Deborchgrave: "When I was in Europe recently, I was delighted to hear the Washington Times quoted every hour on the hour on the Voice of America and on the BBC — two worldwide radio networks that happen to reach hundreds of millions of people."

Narrator: De Borchgrave has consistently denied taking orders from Moon. But the man who ran the editorial pages under de Borchgrave tells a different story — William Cheshire.

Chesire: "I protested to de Borchgrave. I went up to his office when I saw this happening, I told him this was unethical, improper, unprofessional, and it ought to stop. Also, it was dumb."

Narrator: Cheshire and four others resigned after de Borchgrave ordered an aboutface on an editorial critical of the South Korean government.

Chesire: "I said, 'Arnaud, we have a problem.' He said, 'What's the problem?' I said. 'The problem is you've conferred with the owners of this newspaper, come back downstairs and demanded a reversal of editorial policy on their say so."

Narrator: Questions about foreign control of the Washington Times have persisted for years. Other journalists, including Lars Erik Nelson of the New York Daily News, have called for a Justice Department investigation to determine if the Times violates the Foreign Agents Registration Act.

Nelson: "The Justice Department doesn't seem to want to know, and I've never gotten a clear answer from them as to why they don't want to know."

Nadler: "What have they told you?"

Nelson: "They've said, 'Hmmm, that's an interesting point.' They say, 'Hmmm, we'll think about that.' And they never get back to me."

Chesire: "The real question is why the Justice Department has such an absence of curiosity."

Narrator: Washington Times officials repeatedly refused to comment to Frontline — even when we showed up with our camera to press for some answers.

Nadler: "I've got a film crew here and I'm looking to see if there's anyone that I can interview at the Washington Times for this story we're doing."

Narrator: The answer was no, and when we visited another Moon-funded publication, The World and I, the reception grew even colder.

Security Guard #1: "Yes sir, you all are on private property, you've been told that, you will wait here, the Metropolitan Police will come here."

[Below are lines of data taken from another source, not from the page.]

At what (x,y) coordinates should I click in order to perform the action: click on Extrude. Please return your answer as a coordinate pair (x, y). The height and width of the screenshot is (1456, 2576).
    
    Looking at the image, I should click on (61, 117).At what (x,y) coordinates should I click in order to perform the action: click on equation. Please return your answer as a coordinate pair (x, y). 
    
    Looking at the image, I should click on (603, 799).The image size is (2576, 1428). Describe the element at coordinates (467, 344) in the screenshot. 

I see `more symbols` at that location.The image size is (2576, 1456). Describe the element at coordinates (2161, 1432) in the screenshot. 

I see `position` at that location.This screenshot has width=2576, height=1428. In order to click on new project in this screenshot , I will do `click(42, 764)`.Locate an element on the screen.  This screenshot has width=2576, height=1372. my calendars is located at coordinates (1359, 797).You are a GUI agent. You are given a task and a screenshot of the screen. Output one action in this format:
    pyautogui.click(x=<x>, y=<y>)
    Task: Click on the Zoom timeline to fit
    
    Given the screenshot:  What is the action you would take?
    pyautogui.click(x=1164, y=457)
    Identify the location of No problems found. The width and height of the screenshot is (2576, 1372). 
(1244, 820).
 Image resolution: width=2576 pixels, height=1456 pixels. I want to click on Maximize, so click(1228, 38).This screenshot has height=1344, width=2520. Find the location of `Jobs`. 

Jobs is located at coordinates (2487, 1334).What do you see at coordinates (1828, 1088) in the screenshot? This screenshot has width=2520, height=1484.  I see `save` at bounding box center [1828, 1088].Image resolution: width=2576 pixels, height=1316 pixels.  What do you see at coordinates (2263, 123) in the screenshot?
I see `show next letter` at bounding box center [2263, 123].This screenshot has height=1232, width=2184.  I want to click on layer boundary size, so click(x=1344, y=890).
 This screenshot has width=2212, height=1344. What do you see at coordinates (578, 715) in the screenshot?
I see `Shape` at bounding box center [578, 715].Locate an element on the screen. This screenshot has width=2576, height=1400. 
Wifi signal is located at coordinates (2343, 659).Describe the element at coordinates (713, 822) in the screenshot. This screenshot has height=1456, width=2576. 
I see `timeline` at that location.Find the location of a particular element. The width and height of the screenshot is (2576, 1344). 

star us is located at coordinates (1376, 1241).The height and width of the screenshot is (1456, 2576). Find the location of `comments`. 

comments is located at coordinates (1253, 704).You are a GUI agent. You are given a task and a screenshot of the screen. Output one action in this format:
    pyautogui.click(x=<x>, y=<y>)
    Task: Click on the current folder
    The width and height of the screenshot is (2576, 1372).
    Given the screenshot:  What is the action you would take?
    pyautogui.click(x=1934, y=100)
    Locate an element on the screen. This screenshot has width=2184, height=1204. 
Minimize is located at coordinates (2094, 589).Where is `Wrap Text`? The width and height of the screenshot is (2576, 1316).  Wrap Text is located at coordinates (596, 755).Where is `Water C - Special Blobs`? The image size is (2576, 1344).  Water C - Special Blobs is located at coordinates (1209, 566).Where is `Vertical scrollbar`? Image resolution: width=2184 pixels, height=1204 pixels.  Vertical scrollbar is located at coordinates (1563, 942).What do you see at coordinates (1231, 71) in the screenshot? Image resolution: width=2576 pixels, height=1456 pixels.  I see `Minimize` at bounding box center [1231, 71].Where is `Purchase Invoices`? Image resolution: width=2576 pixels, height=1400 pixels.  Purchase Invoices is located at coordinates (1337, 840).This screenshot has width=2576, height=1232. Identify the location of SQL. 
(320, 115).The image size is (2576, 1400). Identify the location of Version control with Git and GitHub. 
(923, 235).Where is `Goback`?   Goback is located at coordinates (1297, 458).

Security Guard #2: "I'm going to ask you to leave the property."

Nadler: "OK, who are you, sir? Are you with the Metropolitan Police Department or with the security?"

SG #2: "I'm with the security department."

Nadler: "Of the Washington Times Corporation?"

SG #2: "Of the Washington Times, that's correct, and I'd like you to leave right now please."

Nadler: "OK, I'll leave. Why are the police here, by the way?"

Narrator: Later, the Times sent this statement, which said that "the complete editorial independence of the Washington Times is well-known, and envied, throughout the newspaper industry."